Bail: Lawyer urges law enforcers to stick to constitutional provisions

Fri, Feb 3, 2023
By editor
2 MIN READ

Judiciary

A lawyer, Mr Douglas Ogbankwa, has urged that law enforcers  should not demand that sureties to crime suspects  are known to their legal counsel.

Grant of bail is provided for by law, and the law does not even give law enforcement agencies the powers to impose conditions,” he said.

Ogbankwa, a former Publicity Secretary of the Nigerian Bar Association (NBA), made the call in an interview with the News Agency of Nigeria (NAN) in Lagos on Friday.

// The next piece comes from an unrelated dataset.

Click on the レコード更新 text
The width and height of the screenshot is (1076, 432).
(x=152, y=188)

He said that it was unlawful for the police and other enforcement agencies to demand that legal counsel should sign on bail bonds that sureties to their clients  (crime suspects) were known to the counsel.

According to Ogbankwa, such a requirement is contrary to some provisions of the law, which regard bail as a constitutional right available to a suspect or defendant.

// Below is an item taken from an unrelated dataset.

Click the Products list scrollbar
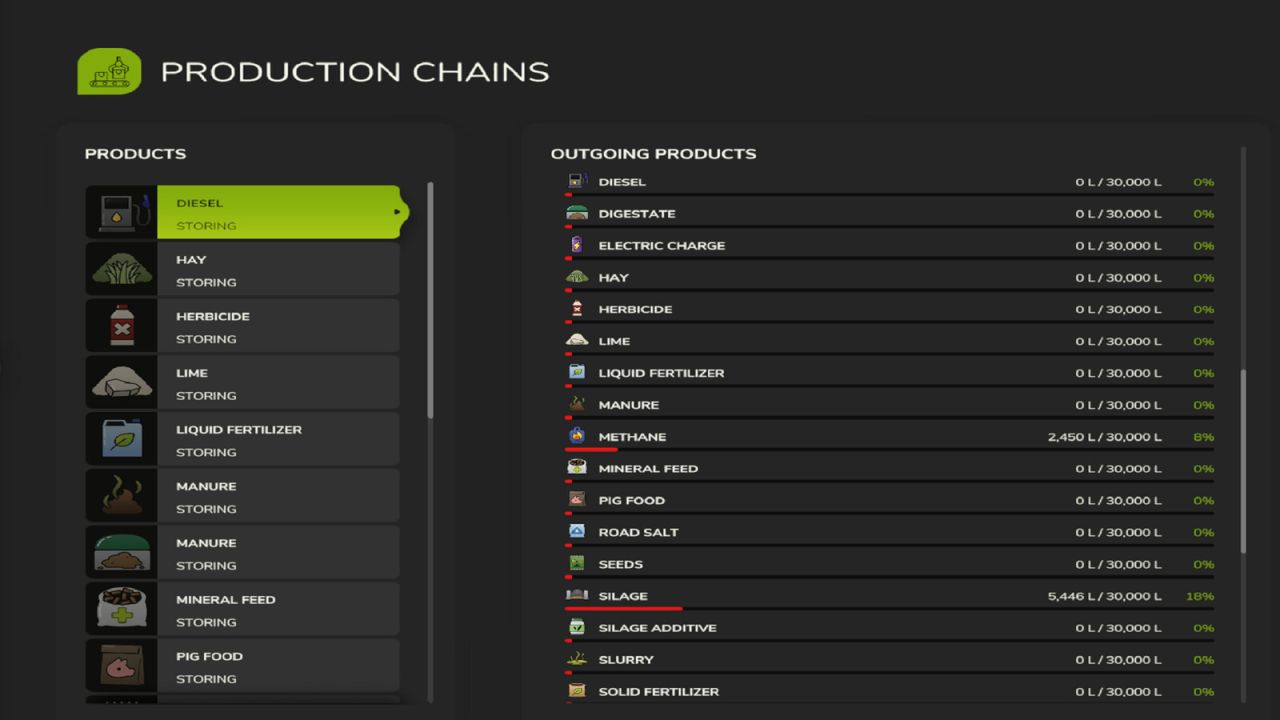point(430,300)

He said that insisting on such a requirement before bail could be  perfected was wrong.

“I have come across cases where law enforcement officers arrest people because they signed a purported commitment called ‘surety known to me’.

“This is not a crime encapsulated in any written law anywhere in Nigeria.

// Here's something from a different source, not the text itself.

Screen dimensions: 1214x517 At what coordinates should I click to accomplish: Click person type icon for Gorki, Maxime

“One of the components of the rule of law is legality, and that is to say that enforcement of the law must be contingent on the existence of a crime known to law,” he said.

Ogbankwa called on law enforcement agencies to abide by constitutional provisions.

Ogbankwa noted that the Administration of Criminal Justice Act of 2015 provided that a crime suspect should be entitled to bail in bailable offences.

“Bail iis a constitutional right provided for in Section 36 of the 1999 Constitution (as amended),” he said.

Ogbankwa added that Section 36 (8) of the Constitution provided that no person should be held to be guilty of a criminal offence on account of any act or omission that did not, at the time it took place, constitute such an offence. (NAN)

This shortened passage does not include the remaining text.